- [Instructions to follow]:
Please copy out the listing below word for word, from its first line up to and including the line that contains "tap(579, 109)".

- [Exercise data]:
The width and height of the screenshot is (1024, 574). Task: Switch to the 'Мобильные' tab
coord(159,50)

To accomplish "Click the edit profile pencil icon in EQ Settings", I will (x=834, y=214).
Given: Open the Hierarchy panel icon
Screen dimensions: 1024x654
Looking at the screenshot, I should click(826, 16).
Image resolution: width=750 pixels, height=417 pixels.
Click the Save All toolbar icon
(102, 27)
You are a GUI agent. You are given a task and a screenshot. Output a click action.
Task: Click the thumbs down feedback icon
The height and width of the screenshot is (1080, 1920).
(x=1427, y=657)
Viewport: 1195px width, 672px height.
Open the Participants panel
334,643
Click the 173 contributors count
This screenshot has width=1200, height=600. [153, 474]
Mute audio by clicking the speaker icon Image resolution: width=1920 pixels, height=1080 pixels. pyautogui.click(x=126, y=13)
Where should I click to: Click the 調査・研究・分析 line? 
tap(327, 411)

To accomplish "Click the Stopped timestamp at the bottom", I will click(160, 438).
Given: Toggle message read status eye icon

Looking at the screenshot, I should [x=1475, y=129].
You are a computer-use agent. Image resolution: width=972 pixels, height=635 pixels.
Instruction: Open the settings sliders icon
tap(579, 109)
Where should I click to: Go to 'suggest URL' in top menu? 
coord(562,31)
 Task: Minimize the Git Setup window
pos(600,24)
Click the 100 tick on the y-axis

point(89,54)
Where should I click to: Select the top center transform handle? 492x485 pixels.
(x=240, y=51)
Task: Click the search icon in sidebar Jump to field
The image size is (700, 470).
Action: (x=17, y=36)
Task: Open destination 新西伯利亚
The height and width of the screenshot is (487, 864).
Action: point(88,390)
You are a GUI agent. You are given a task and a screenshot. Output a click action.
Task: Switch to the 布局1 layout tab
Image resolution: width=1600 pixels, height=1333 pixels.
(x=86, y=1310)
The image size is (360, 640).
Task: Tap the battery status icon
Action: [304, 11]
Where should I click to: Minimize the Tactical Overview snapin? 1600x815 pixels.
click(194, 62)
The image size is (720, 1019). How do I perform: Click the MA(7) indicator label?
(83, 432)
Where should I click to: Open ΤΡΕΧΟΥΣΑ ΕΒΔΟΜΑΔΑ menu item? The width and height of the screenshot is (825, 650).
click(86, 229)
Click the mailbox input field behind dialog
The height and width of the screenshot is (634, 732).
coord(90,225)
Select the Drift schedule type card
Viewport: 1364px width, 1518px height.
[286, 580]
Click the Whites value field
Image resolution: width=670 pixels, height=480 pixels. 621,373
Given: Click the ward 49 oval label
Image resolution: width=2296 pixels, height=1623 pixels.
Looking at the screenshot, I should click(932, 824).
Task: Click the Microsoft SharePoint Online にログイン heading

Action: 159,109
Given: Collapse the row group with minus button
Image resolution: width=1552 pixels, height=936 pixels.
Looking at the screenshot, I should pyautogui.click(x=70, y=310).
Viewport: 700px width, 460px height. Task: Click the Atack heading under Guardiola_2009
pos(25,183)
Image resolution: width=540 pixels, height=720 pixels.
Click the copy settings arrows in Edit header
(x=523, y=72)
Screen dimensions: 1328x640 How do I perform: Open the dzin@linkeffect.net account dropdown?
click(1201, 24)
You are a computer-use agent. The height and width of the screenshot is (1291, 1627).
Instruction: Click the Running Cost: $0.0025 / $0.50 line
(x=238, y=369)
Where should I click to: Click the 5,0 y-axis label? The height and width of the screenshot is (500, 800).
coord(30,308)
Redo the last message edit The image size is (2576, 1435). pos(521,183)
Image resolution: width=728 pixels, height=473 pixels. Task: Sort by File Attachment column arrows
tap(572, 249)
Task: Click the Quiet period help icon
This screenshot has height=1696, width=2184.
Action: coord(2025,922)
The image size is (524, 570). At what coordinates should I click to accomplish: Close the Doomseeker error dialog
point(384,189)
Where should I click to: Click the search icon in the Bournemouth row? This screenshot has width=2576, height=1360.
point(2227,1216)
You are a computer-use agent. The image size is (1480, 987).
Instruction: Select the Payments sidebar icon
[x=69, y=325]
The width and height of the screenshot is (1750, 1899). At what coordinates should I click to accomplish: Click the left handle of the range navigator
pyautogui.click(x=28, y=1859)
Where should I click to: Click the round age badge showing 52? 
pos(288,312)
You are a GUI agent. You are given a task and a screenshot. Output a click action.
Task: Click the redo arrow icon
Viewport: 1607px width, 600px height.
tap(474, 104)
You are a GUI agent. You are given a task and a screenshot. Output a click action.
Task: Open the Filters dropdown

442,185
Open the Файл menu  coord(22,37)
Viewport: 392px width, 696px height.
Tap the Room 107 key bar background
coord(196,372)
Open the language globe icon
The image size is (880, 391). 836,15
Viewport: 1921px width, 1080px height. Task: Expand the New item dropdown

- [Solution to this exercise]:
The width and height of the screenshot is (1024, 574). Task: Switch to the 'Мобильные' tab
coord(159,50)

To accomplish "Click the edit profile pencil icon in EQ Settings", I will (x=834, y=214).
Given: Open the Hierarchy panel icon
Screen dimensions: 1024x654
Looking at the screenshot, I should click(826, 16).
Image resolution: width=750 pixels, height=417 pixels.
Click the Save All toolbar icon
(102, 27)
You are a GUI agent. You are given a task and a screenshot. Output a click action.
Task: Click the thumbs down feedback icon
The height and width of the screenshot is (1080, 1920).
(x=1427, y=657)
Viewport: 1195px width, 672px height.
Open the Participants panel
334,643
Click the 173 contributors count
This screenshot has width=1200, height=600. [153, 474]
Mute audio by clicking the speaker icon Image resolution: width=1920 pixels, height=1080 pixels. pyautogui.click(x=126, y=13)
Where should I click to: Click the 調査・研究・分析 line? 
tap(327, 411)

To accomplish "Click the Stopped timestamp at the bottom", I will click(160, 438).
Given: Toggle message read status eye icon

Looking at the screenshot, I should [x=1475, y=129].
You are a computer-use agent. Image resolution: width=972 pixels, height=635 pixels.
Instruction: Open the settings sliders icon
tap(579, 109)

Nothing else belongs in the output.